The second edition, however, felt flat and an ‘exclusive’Q&A with Zimbabwean opposition leader Morgan Tsvangirai failed to set pulses racing if the unopened copies I saw in national newspaper offices in the House of Commons are any guide.
I wonder if the unashamed focus on politics as lifestyle will appeal mainly to anoraks and a pledge to take an ‘unremittingly positive’view of politics will grate.
The magazine looks to me like one of those free mags advertising over-priced jewellery and shopping trips to Dubai you find in the bedrooms of some hotel chains.
The use of pictures is uninspiring and the layout dull as well as occasionally confusing. A piece by former diplomat Charles Crawford on how to run a department seems to take an odd turn when he appears to start discussing clothes. In fact, the end of Crawford’s advice to ministers wasn’t signposted clearly and nor was the start of an item on three MPs buying ties.
I’d like the designers to be more imaginative but slapping a headline in the middle of a page instead of at the top doesn’t always work. Maybe it should use the tried and tested method of capping the first word of every new article.
That said, Crawford’s thoughts were mildly interesting and I also enjoyed bits on Bush, a wannabe MP and what former SDP MP Bill Pitt is up to now (editing a local newsletter).
But, quite frankly, who cares that celebrity chef John Burton Race, were he prime minister, would have a Porsche Turbo as his official car while representing the Green Party because he – ho ho ho – likes the colour?
I might, just might, be interested in what Blair’s old agent John Burton would do in Downing Street but never the half-baked opinions of John Burton Race who, presumably, was trying to be funny.
Total Politics has a £3.95 cover price, which should help the title’s free readers feel they’re getting something for nothing, but I cannot see many folk not on the mailing list forking out to buy it.
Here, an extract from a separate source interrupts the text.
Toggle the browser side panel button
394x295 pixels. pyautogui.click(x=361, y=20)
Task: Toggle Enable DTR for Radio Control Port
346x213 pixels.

Or certainly not a second time.
Publisher Iain Dale, a failed Tory parliamentary candidate who now blogs, is a master of self-publicity and will undoubtedly work hard to keep his baby afloat, while Conservative deputy chairman Lord Ashcroft has deep pockets.
I dubbed it Total Ashcroft in my New Statesman column when I exposed that Dale was working out of the peer’s basement, but Dale maintains it will be ‘politically neutral”, with two Labour MPs (bizarrely including the editor’s father) sitting on an editorial board.
Upwards of 30 MPs, including Liberal Democrat deputy leader Vince Cable, have signed a Commons Early Day Motion tabled by Labour’s Peter Kilfoyle vowing to ‘reject the free copies’because of the Ashcroft-Dale axis, but I didn’t detect any Tory bias in the first two issues.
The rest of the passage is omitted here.